One of the proposed measures includes creation of a procedure for police to demand providers reveal information on webmasters of sites encouraging suicide, and promotion of filtering software to prevent children from seeing sites with harmful content.
An information-technology safety committee set up by the related governmental bodies is expected to decide on the measures officially as early as this week to reflect them on fiscal 2006 budget requests.
The measures also include enhancement of the so-called cyber patrol, or monitoring of information on the Internet by police in an attempt to identify those planning group suicides.
Kuwait
Former Guantanamo inmate acquitted
A Muslim extremist who spent nearly three years imprisoned at Guantanamo Bay was acquitted Wednesday of all terrorism-related charges by a court in Kuwait.
Nasser al-Mutairi, who was released in January only to face trial at home, was acquitted of joining foreign military forces without permission, harming Kuwait by serving the interest of a “foreign country” and undergoing illegal weapons training.
The charges do not name any particular country or force.
“The lawyer always told me I am innocent, and I expected to be acquitted,” said al-Mutairi, 27, who had been free on bail.
Eleven other Kuwaitis are still being held at Guantanamo Bay, along with hundreds of others from more than 40 countries.
Spain
Gay marriage opponents petition Parliament
A Catholic lay group opposed to gay marriage presented lawmakers Wednesday with a petition bearing 600,000 signatures, a day before Parliament was expected to legalize same-sex unions in Spain.
The Spanish Family Forum said the signatures were in addition to half a million others presented last month to press the Socialist government to call a referendum on whether Spain should institute gay marriage.
“We are asking for a referendum, and then we’ll know what Spaniards really want,” said Luis Carbonel, president of a group that is part of the forum.
The organization also wants conservative Spanish lawmakers opposed to gay marriage to file a lawsuit seeking to have it declared unconstitutional on grounds that marriage can only be the union of a man and a woman.
Pakistan
Travel ban lifted for rape victim
Pakistan’s president said Wednesday he had lifted a ban on travel abroad for the victim in a high-profile rape case, a restriction that was strongly condemned by Washington.
The statement by President Gen.
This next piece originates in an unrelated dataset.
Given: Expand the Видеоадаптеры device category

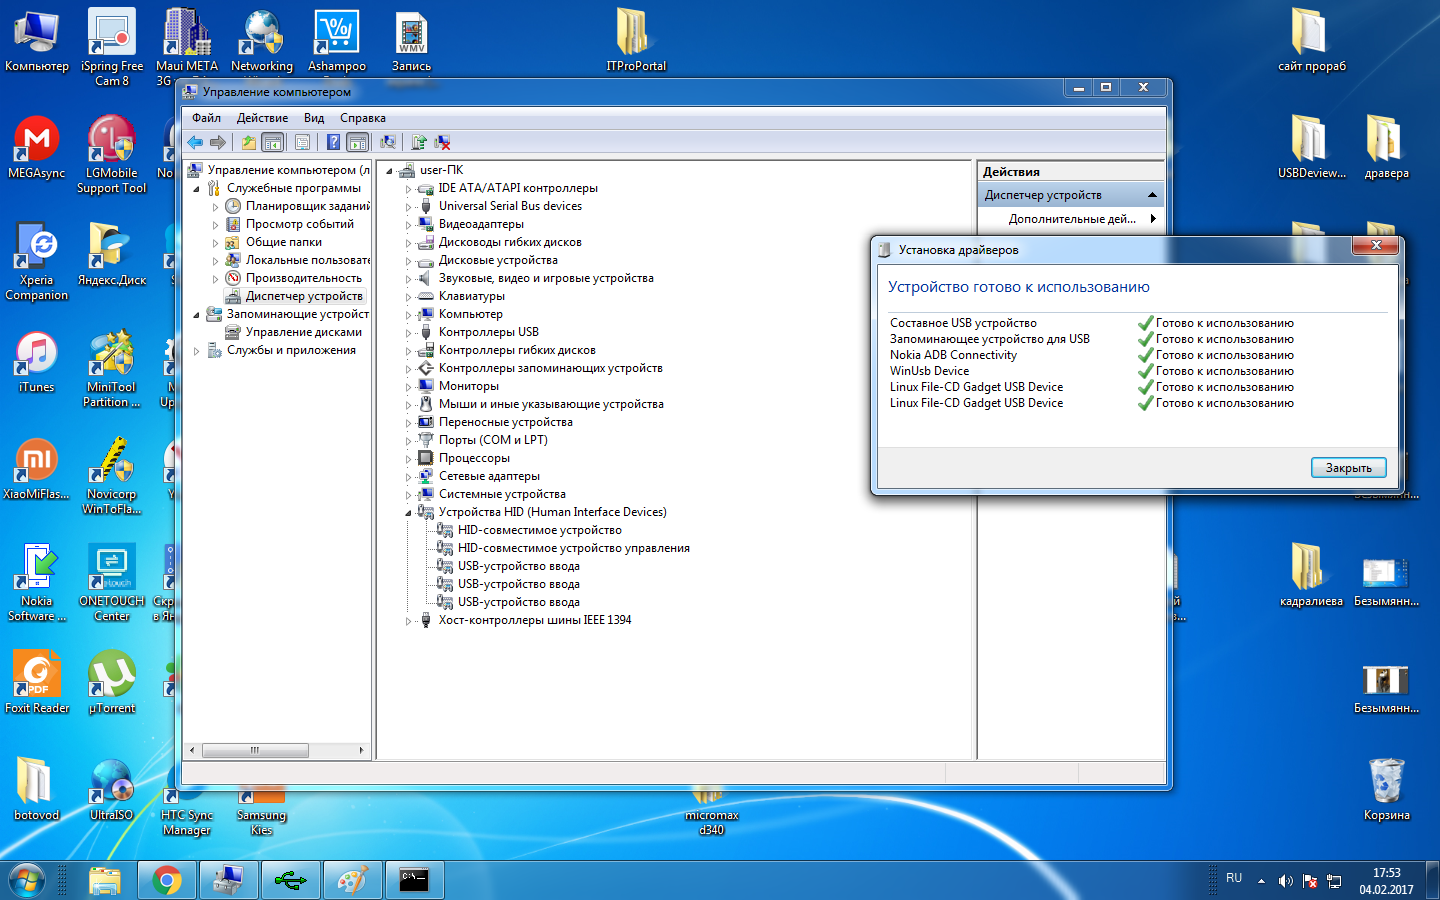Looking at the screenshot, I should [x=408, y=225].
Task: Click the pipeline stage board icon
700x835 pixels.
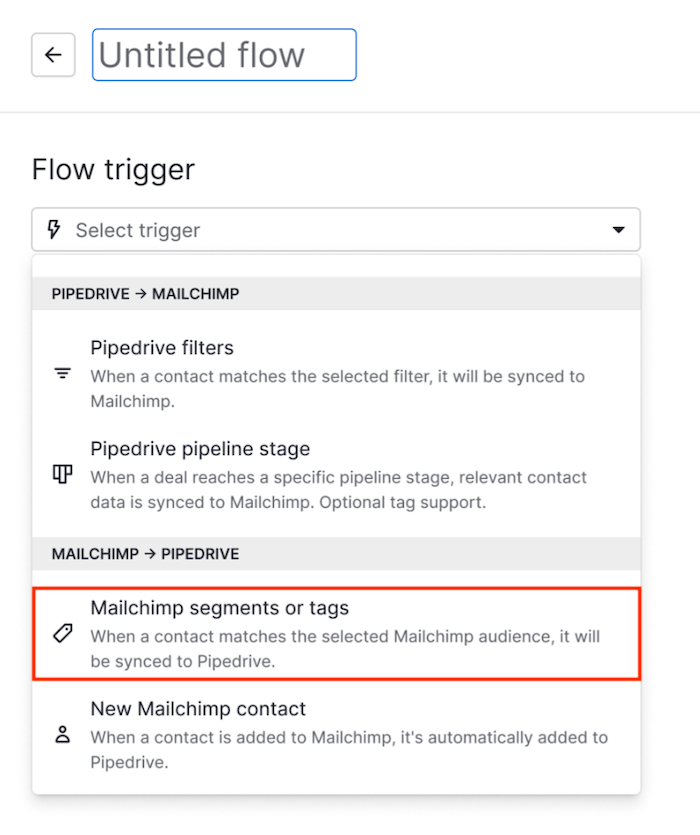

Pervez Musharraf came one day after Pakistan’s Supreme Court overturned the acquittals of 13 men and ordered their re-arrest in the gang rape of Mukhtar Mai, whose plight has cast a glaring light on the treatment of women in this conservative Muslim nation.
“Let me make it absolutely clear that Mukhtar Mai is free to go wherever she pleases, meet whomever she wants and say whatever she pleases,” Musharraf said in a message on his Web site. “I have full faith in her and in her patriotism.”
Austria
Expert: U.N. looking for secret U.S. facilities
U.N. human rights experts have started questioning former terrorist suspects released from U.S. detention as they investigate prison conditions and allegations that some people are being held in secret locations, a top U.N. official said Wednesday.
Manfred Nowak, the U.N.’s special expert on torture, said some undeclared holding areas could include U.S. ships in international waters. He said there were “serious” allegations to that effect from Amnesty International and other non-governmental human rights groups.
“I have heard these rumors, and we have to follow them up,” he told The Associated Press, urging the U.S. government to cooperate with the inquiry.
U.S. Air Force Lt. Col. John Skinner, a Pentagon spokesman, said the Defense Department “does not operate detainee detention facilities on Navy warships.”
The department’s “detainee detention facilities are in Iraq, Afghanistan, and Guantanamo,” Skinner said.